Although the temporary employment agency branch has suffered a loss of hours for its temporary employees since 2001, this did not result in an immediate loss of turnover. Legislation introduced in 1999 resulted in many temporary employees moving into better paid jobs where they generated more turnover. However, since the third quarter in 2002 turnover too has been falling. In the first quarter of 2004 turnover in this sector reached its lowest level for four years.

Temp agencies: turnover and hours, per quarter

Temp agencies: turnover and hours, per quarter

Another sharp fall in turnover

In periods of economic recession the demand for labour dwindles and unemployment increases. These are unfavourable developments for the temp sector. Since the third quarter of 2002, that is now seven quarters in a row, this sector has realised a lower turnover. The most recent figures from Statistics Netherlands show that turnover in the first quarter of this year was 6 percent lower than in the first quarter of 2003.

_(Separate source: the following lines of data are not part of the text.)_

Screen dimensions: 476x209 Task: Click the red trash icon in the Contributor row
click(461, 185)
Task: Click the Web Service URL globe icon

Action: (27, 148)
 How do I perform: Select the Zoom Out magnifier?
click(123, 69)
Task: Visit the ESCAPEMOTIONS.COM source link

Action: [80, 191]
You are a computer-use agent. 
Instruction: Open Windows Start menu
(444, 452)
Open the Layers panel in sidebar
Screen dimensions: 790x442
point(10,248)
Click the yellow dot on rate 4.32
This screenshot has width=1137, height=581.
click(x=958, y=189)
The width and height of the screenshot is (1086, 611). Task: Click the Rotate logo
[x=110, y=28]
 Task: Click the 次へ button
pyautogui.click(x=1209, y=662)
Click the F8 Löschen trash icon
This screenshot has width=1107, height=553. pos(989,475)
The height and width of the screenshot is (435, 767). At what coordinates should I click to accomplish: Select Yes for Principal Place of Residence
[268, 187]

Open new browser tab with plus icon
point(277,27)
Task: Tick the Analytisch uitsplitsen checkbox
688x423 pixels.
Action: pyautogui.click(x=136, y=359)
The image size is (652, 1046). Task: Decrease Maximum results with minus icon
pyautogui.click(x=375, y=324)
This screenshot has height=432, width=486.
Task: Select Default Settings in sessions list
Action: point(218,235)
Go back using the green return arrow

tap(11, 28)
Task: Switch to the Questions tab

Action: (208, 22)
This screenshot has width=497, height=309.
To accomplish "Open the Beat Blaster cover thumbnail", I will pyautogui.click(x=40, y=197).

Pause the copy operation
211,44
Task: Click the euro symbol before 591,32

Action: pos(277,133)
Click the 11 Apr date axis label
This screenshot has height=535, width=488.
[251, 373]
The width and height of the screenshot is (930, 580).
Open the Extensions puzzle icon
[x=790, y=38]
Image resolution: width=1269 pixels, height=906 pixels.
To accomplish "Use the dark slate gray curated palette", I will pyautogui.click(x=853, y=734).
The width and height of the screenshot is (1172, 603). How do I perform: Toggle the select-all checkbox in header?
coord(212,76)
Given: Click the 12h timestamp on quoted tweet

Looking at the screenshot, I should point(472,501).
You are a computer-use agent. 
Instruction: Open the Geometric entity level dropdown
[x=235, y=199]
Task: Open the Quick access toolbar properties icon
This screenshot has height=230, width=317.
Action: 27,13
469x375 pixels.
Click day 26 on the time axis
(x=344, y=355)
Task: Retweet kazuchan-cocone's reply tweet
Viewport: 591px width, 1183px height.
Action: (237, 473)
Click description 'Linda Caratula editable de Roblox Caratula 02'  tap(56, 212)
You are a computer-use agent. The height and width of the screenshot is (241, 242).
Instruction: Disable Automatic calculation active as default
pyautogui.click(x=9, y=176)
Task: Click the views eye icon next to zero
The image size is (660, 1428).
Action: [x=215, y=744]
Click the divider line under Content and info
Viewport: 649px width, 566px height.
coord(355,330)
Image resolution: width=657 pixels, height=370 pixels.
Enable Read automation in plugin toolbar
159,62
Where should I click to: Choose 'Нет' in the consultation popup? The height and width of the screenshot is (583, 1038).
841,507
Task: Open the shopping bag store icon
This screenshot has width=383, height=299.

Temp agencies: turnover and hours, per stage

Temp agencies: turnover and hours, per stage

Above average wage rises

Although the legislation mentioned above does not prescribe wage levels, it is very likely that the promotion to a subsequent stage is accompanied by an increase in salary. The collectively agreed wage levels for the employment agency sector in the first quarter of 2004 were 20 percent above the level of 2000. The average wage rise for all sectors of industry was substantially lower (12 percent) in the same period.

Turnover and hours

Turnover and hours

Fewer hours, and only later less turnover

Because of the above average wage rise in the temp sector, the loss in hours did not immediately lead to a lower turnover. While the total number of hours dropped in 2001, it took another year before the turnover started to fall. In 2001 when hours fell by 0.2 percent, turnover still increased by 8 percent. The first fall in turnover was observed in 2002: 1 percent, while the number of hours worked fell by 7 percent.

In 2003 the decreases converged somewhat: turnover fell by 8 percent and hours by nearly 9 percent. The positive impact that experienced temporary employees had on turnover had passed in 2003. The stages system has now been revised.